During the boarding, I arrived after the man occupying the middle seat had taken his place. Then, in Group 4, came the woman who sat in the window seat. One would have expected in a cunning design that she would have been on first, but American Airlines saw it fit that the two of us who had superior rankings get up and allow her to alight on her cushion for the four hour ride. Traffic in the aisle stopped so we could make room for her and then resumed when we were finished. When all the groups had been assigned, the doors shut and the pilot took us to Chicago.
The plane shook as we came down over the wooded plains to the west of the city. A fellow in a seat ahead and to the right of mine did not take the buffeting so well and I confess that I, too, was touched by nausea. The plane performed its perfunctory bounce of arrival and I thought “Well, that trial is over”.

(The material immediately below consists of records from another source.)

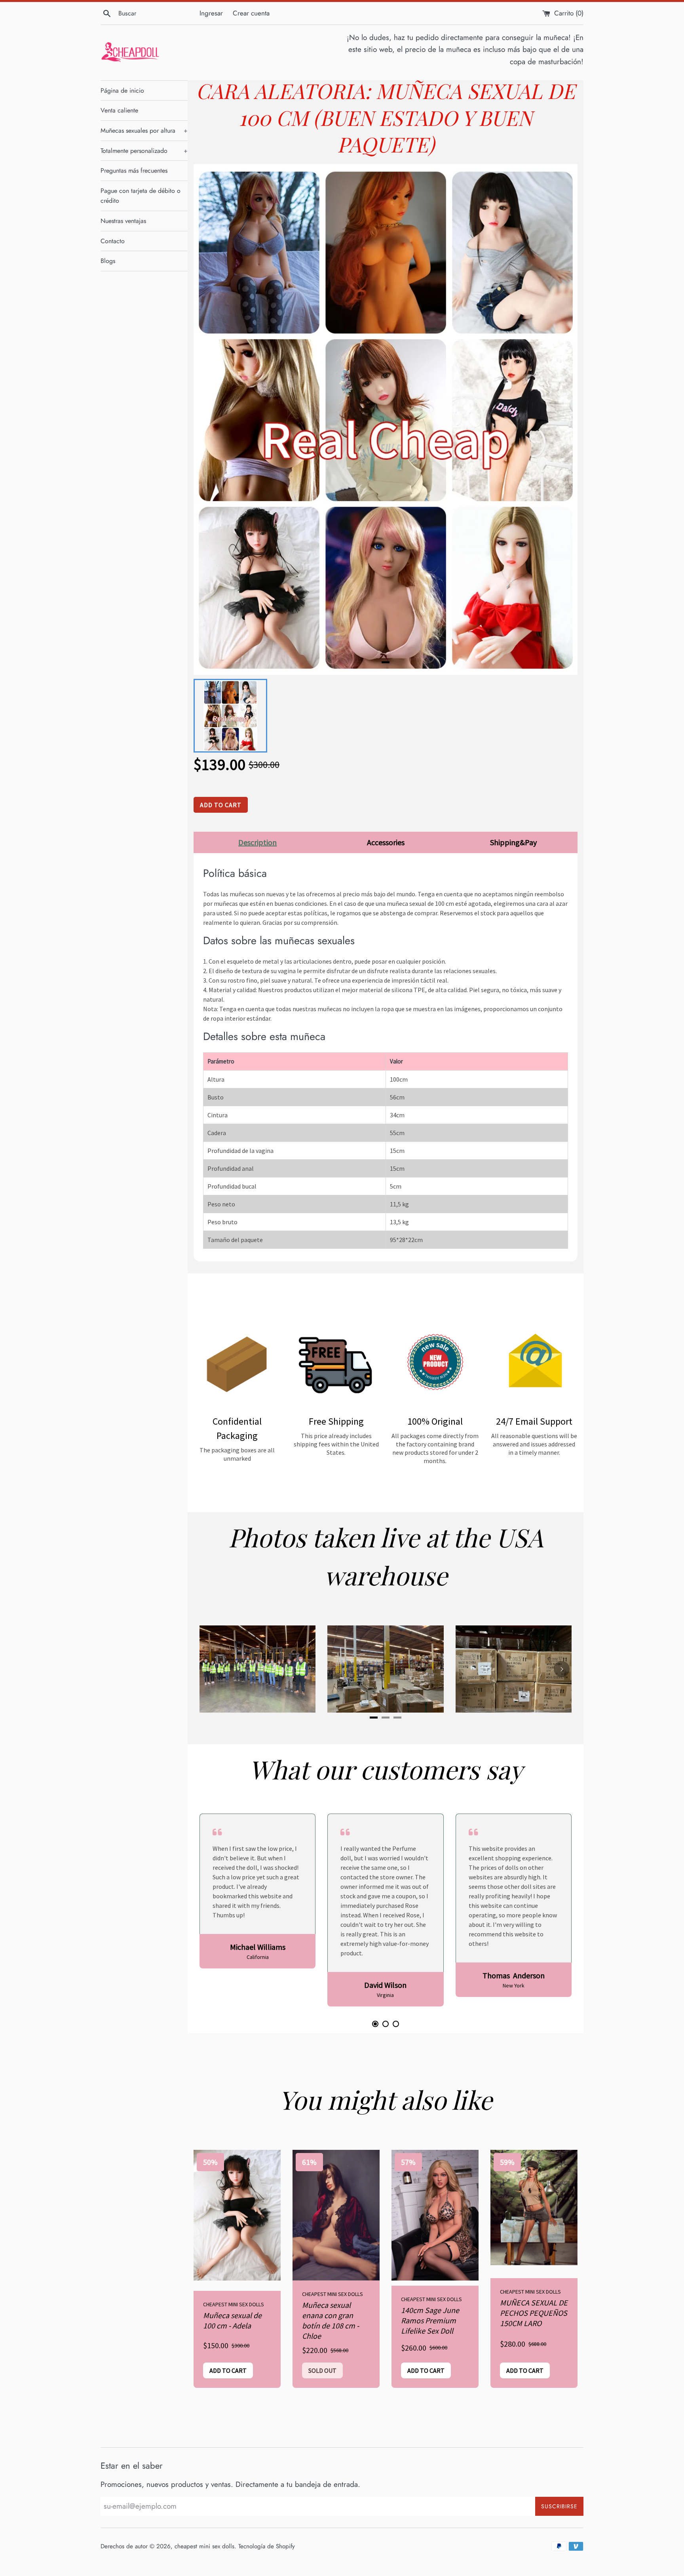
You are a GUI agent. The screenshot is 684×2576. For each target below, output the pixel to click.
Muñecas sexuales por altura (144, 130)
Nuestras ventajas (123, 220)
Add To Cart (220, 805)
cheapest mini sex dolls (204, 2546)
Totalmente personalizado (144, 150)
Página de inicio (122, 90)
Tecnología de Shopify (266, 2546)
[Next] (562, 1669)
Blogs (108, 260)
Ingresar (211, 13)
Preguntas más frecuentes (134, 170)
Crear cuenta (251, 13)
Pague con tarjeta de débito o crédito (140, 196)
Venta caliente (119, 110)
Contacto (113, 241)
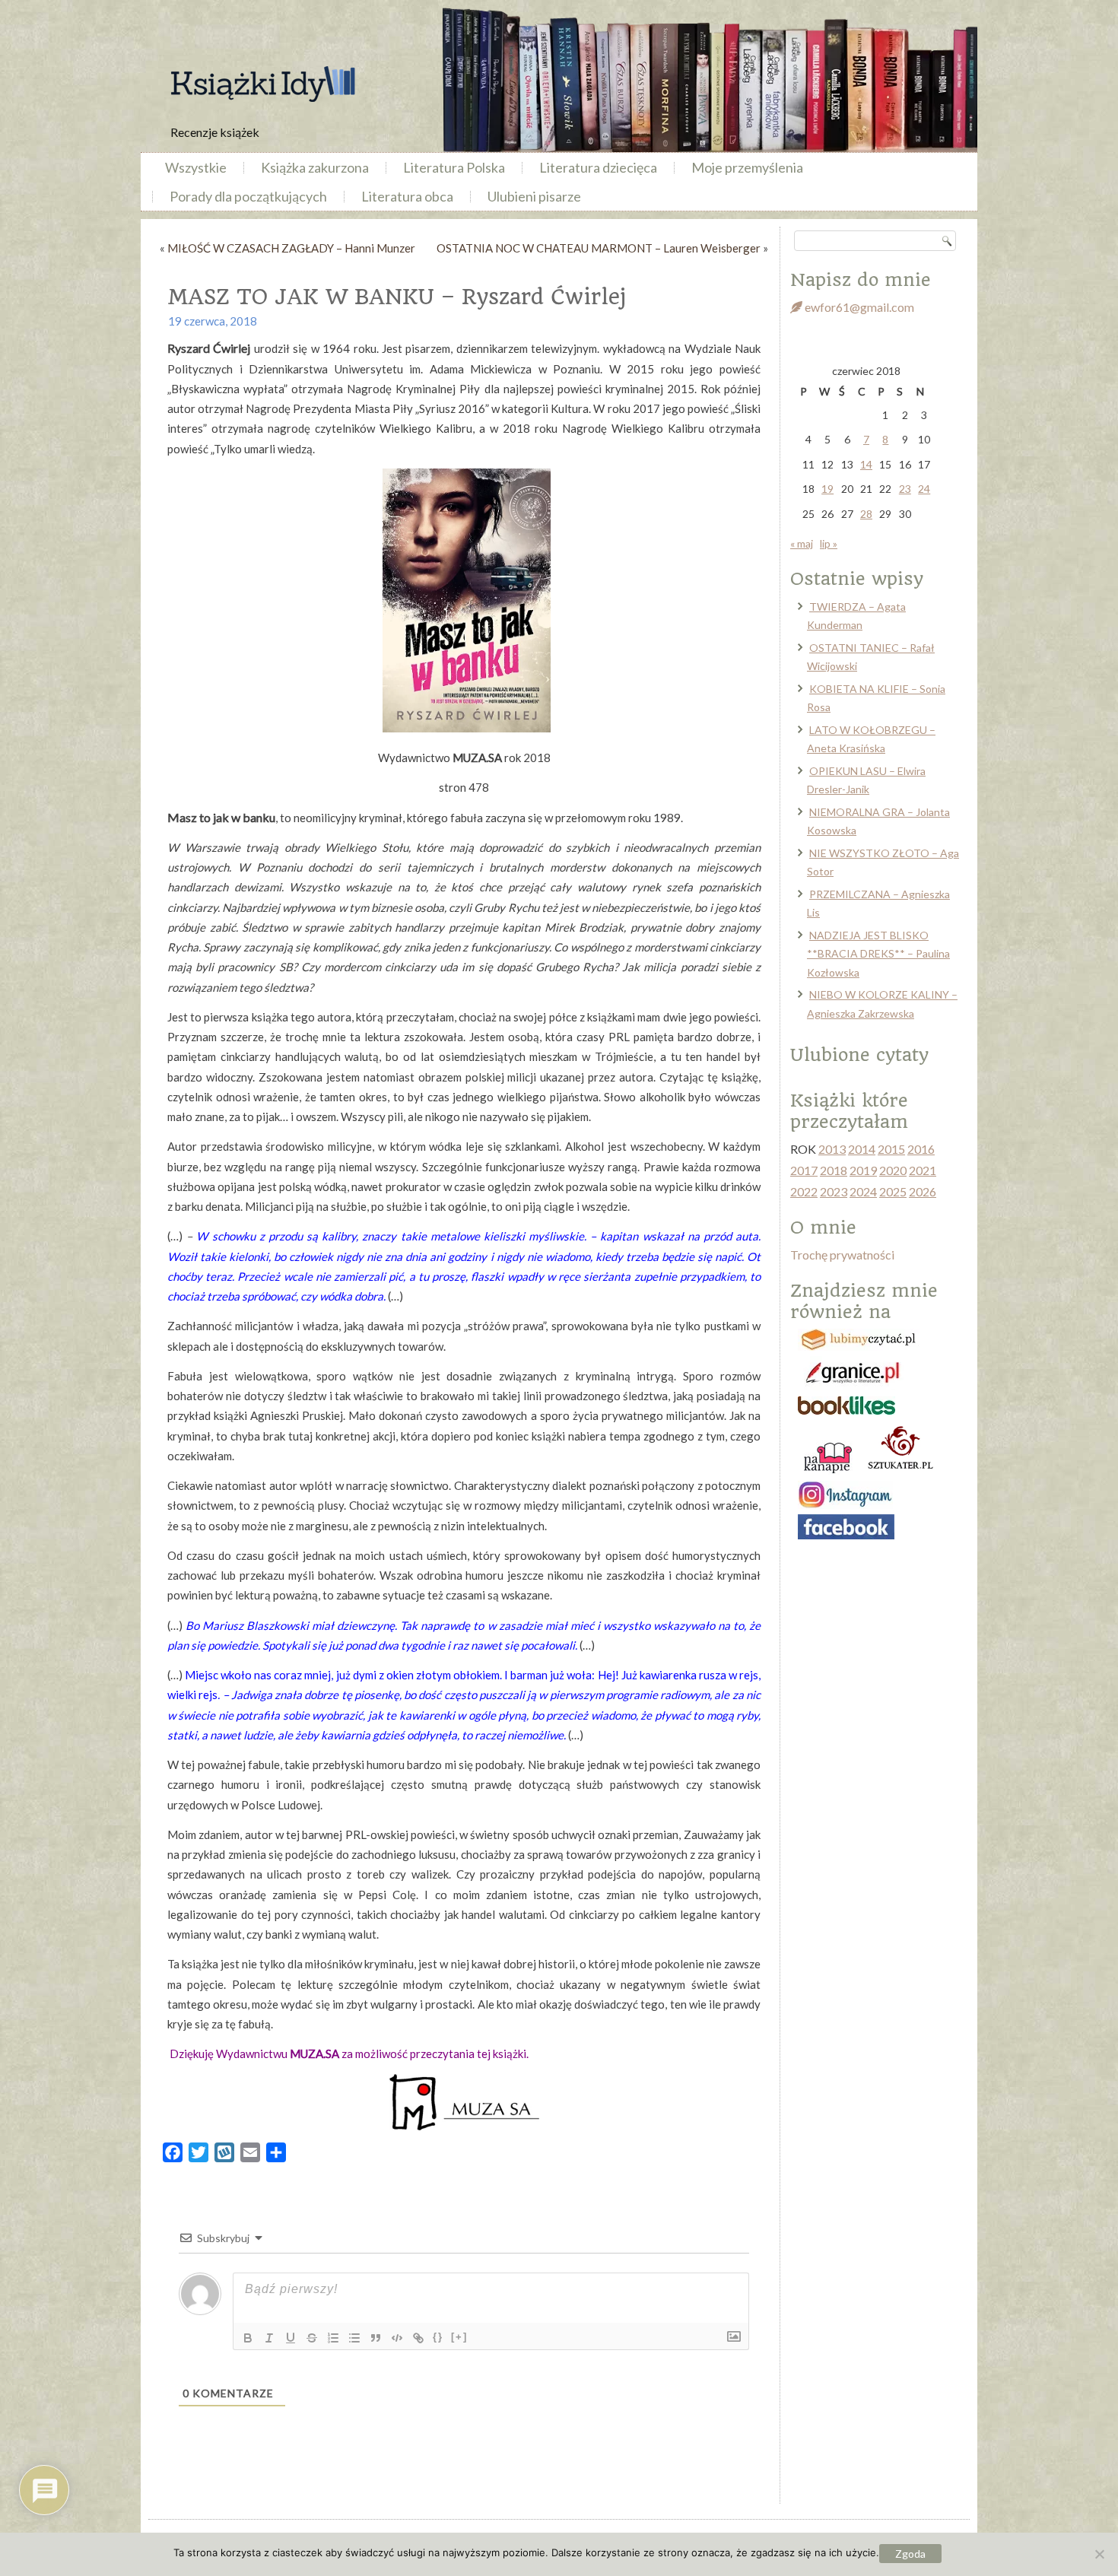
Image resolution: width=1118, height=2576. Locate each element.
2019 (863, 1170)
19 (827, 488)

But it wasn’t. Traffic controllers had had us touch down on the runway farthest from the terminals and at O’Hare, that was a long way. “We’re taking the tour,” one woman said to a friend on the telephone. Past the perimeter fence and a road just outside it we drove for ten minutes. The fellow who wanted to barf kept rubbing the back of his neck and taking deep breaths. “Pleeeeease God,” I murmured in a hedge of prayer, “please stop this ride before he blows.” When we finally arrived, the sick man bent forward, but he didn’t blow chow, yawn in technicolor, or talk to the air sickness bag. Everyone rushed out and we were all in Chicago, under a long greenhouse stretching to curbside.
On the way back, the plane raced across the continent. Upon leaving O’Hare, we were told that we had already shaven ten minutes off our flight time. When we set down, we were a full thirty five minutes early. I called Lynn to tell her that I was on the ground. It caught her by surprise: she was unpacking groceries. “Come as soon as you can,” I said, then hung up. “Oh,” I said when she answered the phone the second time I called “Don’t look for me in the baggage claim. I will come to the curb.”
Quite a crowd clustered along the street. Arrivals dropped their bags on the sidewalks and bent their necks to stare at the gutter as they watched the time they had gained in the air go to waste on the ground.